Zweitens vergrößerte der egalitäre Radikalismus der American Revolution diese Angst noch. Wie konnte man das Individuum angesichts so großzügig gewährter Freiheitsrechte weiterhin in den Dienst der Allgemeinheit stellen? Wie konnte man verhindern, dass sich die Kolonisten in asoziale Individualisten wandelten, und so die soziale Kohäsion des individuellen Freiheitsgedankens garantieren. Hier zeigt sich eine Urangst der amerikanischen Kultur.

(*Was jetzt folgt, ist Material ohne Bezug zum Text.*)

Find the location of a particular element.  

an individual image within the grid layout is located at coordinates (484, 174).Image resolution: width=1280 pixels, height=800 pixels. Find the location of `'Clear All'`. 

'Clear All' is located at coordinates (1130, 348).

Infolgedessen bemüht man sich seither ständig um die Einhegung der Autonomie zugunsten des Gemeinwohls. Daher spielte die Religion als moralische Ressource, die das Individuum an die Gesellschaft band, eine große Rolle. So sagte Präsident Eisenhower 1952: „Our government makes no sense unless it is founded in a deeply felt religious faith – and I don’t care what it is.“ Die säkulare Variante sei ein republikanischer Tugenddiskurs: Das Individuum befördert das Gemeinwohl der Republik. Herbert Hoover brachte dies auf den Begriff des Service. Der durch den Service eingehegte Individualismus sei zugleich ein Konzept, mit dem man sich gegen einen vermeintlich ungezügelten, egoistischen Individualismus europäischer Prägung absetze.
Der Konflikt um das Recht, Steuern zu erheben, wandte sich – drittens – erst in der amerikanischen Unabhängigkeitserklärung zu einem Kampf gegen die Monarchie, nachdem er zuvor eigentlich ein Streit zwischen den kolonialen Assemblies und dem britischen Parlament gewesen sei. Jeffersons Text verwendet viel Aufwand, das despotische Potenzial der Monarchie darzulegen. Gedacht wird insofern ein Systemkonflikt zwischen monarchischer Despotie und freiheitlichen Systemen. Daher sind alle Formen von Zentralstaatlichkeit in den USA diskreditiert, denn sie würden zur Zerstörung der individuellen Autonomie führen. Macht müsse aus Sicht der Revolutionäre vertikal (Föderalismus) und horizontal (Gewaltenteilung) geteilt sein, um ein limited government zu gewährleisten. Diese antietatistische Grunddynamik mache Amerika anfällig für Verschwörungstheorien. So unterstellten Abolitionisten und Sklavenhalter einander bereits im 19. Jahrhundert die Absicht, den jeweils anderen kontrollieren zu wollen, und auch der Maßnahmenstaat von F. D. Roosevelts New Deal wurde umgehend Gegenstand konservativer Kritik, die jede Form einer zentralstaatlichen Regierung als unamerikanisch geißelte. In jüngerer Zeit äußere sich diese antietatistische Tradition in der Tea Party-Bewegung und in der Vorstellung eines deep state.
Der American Way of Life sei schließlich – viertens – in einer Agrargesellschaft begründet worden, die nach 1865 industriekapitalistisch transformiert wurde. Fortan gaben Corporations den Takt vor und es kam zu einer wirtschaftlichen Konzentration. Die neue Wirtschaftsordnung unterlief den American Way of Life komplett. So kam die Forderung nach einer verstärkten Regulierung der Trusts auf, um die Marktmacht der Großkonzerne zu beschneiden. Hier ankern die Verschwörungstheorien also in der Vorstellung eines giergetriebenen Komplotts reicher Eliten. ­– Damit war Depkat wieder bei Anthonys Lied angekommen und der Kreis hatte sich geschlossen.